Lisette Lombé : quand la poésie devient activisme
La poétesse nationale de Belgique est la figure incontournable d’une nouvelle poésie sonore engagée. Ses performances, alliant poésie et art visuel, abordent des questions de racisme, d’égalité des genres et de mémoire postcoloniale. Lombé utilise sa voix pour dénoncer les injustices tout en explorant des thématiques identitaires. Ses textes sont de véritables uppercuts littéraires, conçus pour secouer les consciences. Sa poésie, qu’elle soit sonore ou non, est un espace où le mot, avant tout, se libère et s’impose.
Lisette Lombé – Cloé du Trèfle : Pour aller danser
Capitaine Alexandre : le pont entre parole et musique
Poète slameur et romancier, Marc Alexandre Oho Bambe dit Capitaine Alexandre sème des notes et des mots et fait résonner ses racines africaines, offrant une parole vibrante qui oscille entre tradition orale et modernité.
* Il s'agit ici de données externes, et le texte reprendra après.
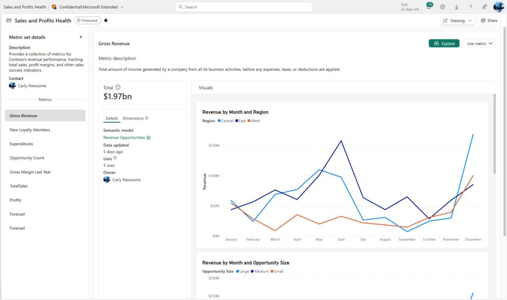Screen dimensions: 507x300
Task: Favorite the metric set via the star icon
Action: [105, 20]
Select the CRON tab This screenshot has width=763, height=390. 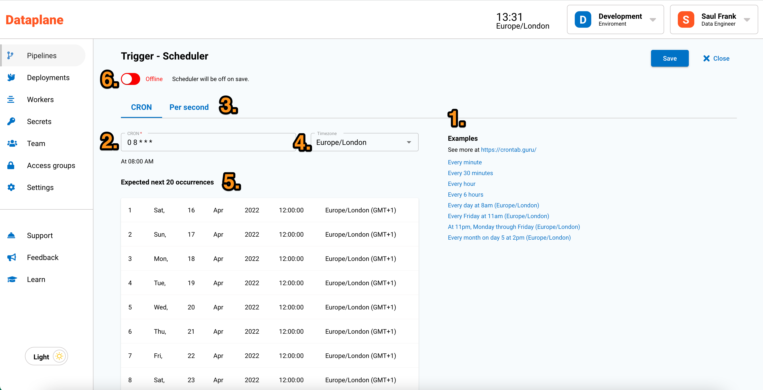click(141, 107)
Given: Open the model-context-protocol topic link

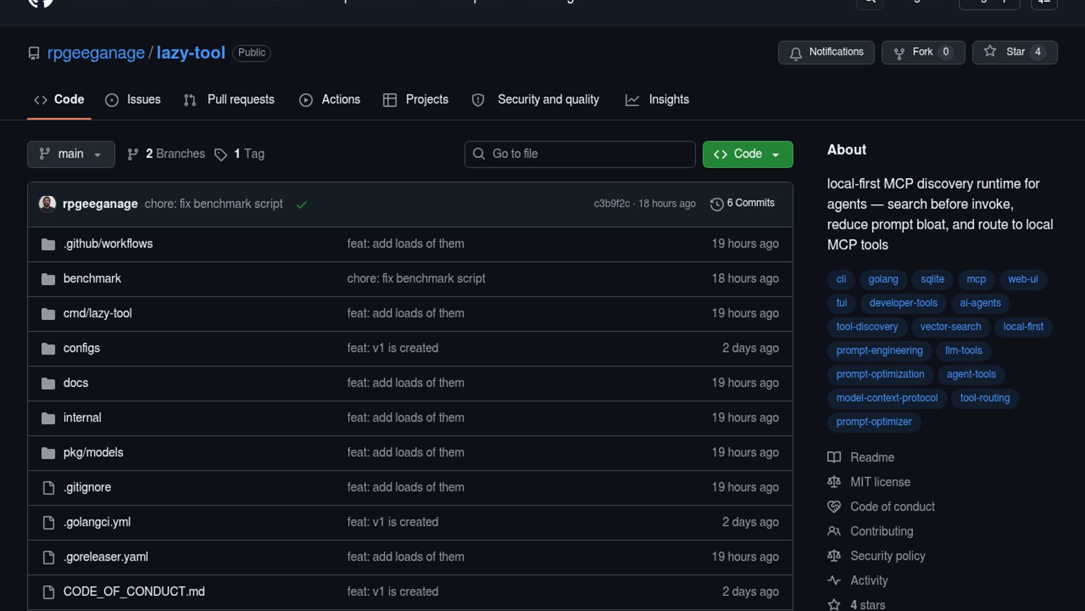Looking at the screenshot, I should coord(887,398).
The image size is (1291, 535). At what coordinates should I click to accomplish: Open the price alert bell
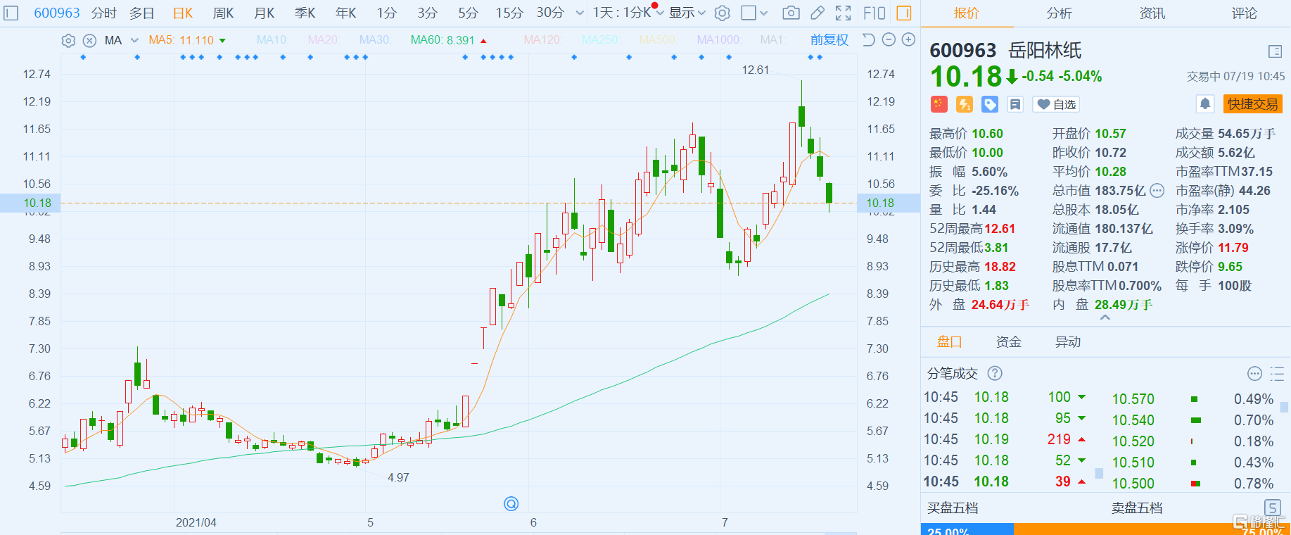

Avec des textes puissants et des performances souvent accompagnées de musique live, il aborde des thématiques liées à l’exil, la quête d’identité et l’espoir. Membre fondateur du collectif On A Slamé Sur La Lune, Capitaine Alexandre offre un voyage poétique qui traverse les frontières culturelles et géographiques.
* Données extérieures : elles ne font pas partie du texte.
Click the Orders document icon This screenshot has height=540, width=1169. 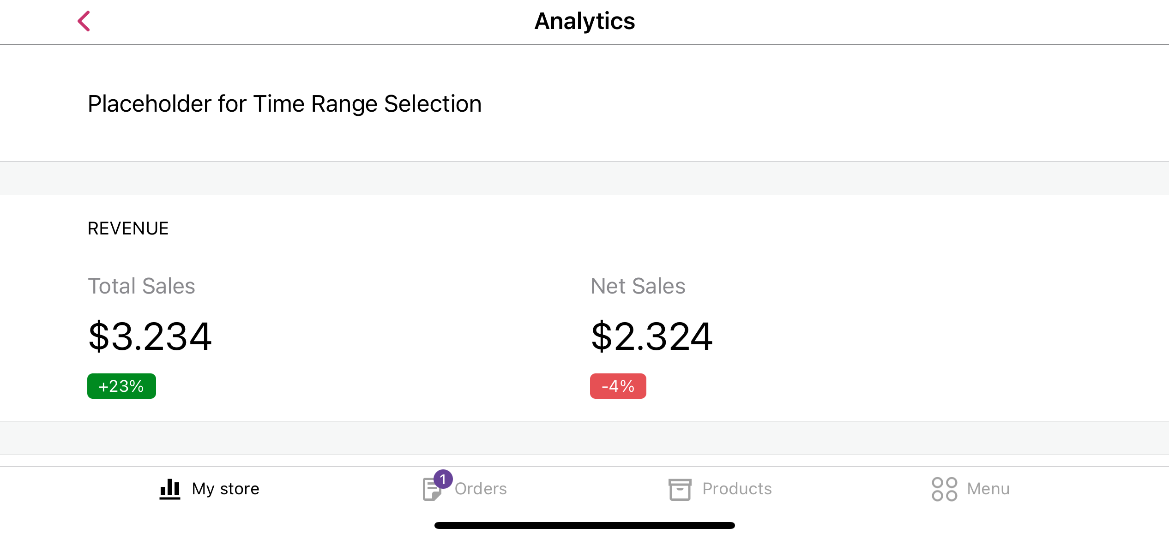[x=431, y=491]

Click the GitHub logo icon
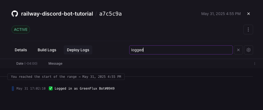[x=15, y=14]
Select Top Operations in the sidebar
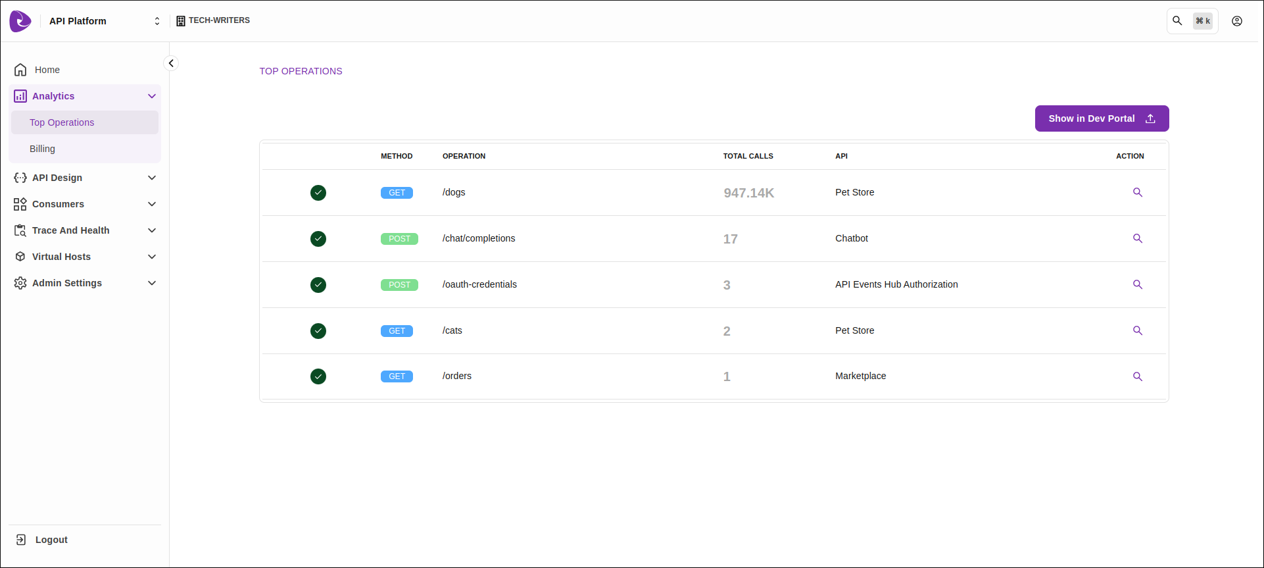 [x=62, y=122]
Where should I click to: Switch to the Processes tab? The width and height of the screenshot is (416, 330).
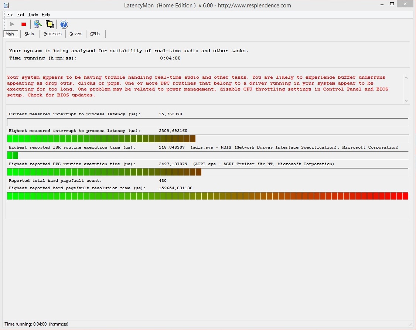click(52, 34)
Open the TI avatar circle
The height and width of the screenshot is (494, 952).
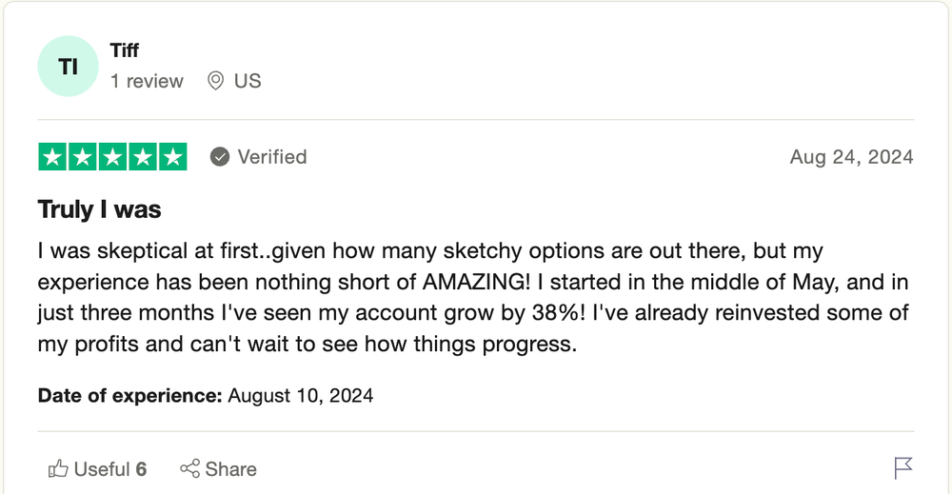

Capitaine Alexandre & André Manoukian – Souviens-toi de ne pas mourir sans avoir aimé
Mehdi Krüger - poésie urbaine et musicalité
Mehdi Krüger se positionne entre le slam et le spoken word, mais aussi entre la poésie et la musique. Cet artiste lyonnais a su marier ces deux formes pour créer des performances rythmées, accompagnées de musique électronique ou de percussions. Ses textes, souvent introspectifs et porteurs d’un regard critique sur la société, s’enchaînent avec fluidité, jouant avec les sonorités de la langue française. Krüger incarne cette nouvelle vague d’artistes qui n’hésitent pas à mélanger les disciplines pour offrir une poésie sonore hybride, ancrée dans son époque.
Mehdi Krüger – Une seconde avant l’impact
Thomas Langlois - la poésie comme une arme blanche
Le canadien Thomas Langlois est une figure montante de la scène slam francophone, reconnu pour ses performances percutantes et sa plume acérée. Vice-champion du monde à la Coupe mondiale de slam, il mêle habilement poésie, introspection et engagement social. Ses textes frappent par leur authenticité et leur force narrative. Avec une diction claire et un rythme maîtrisé.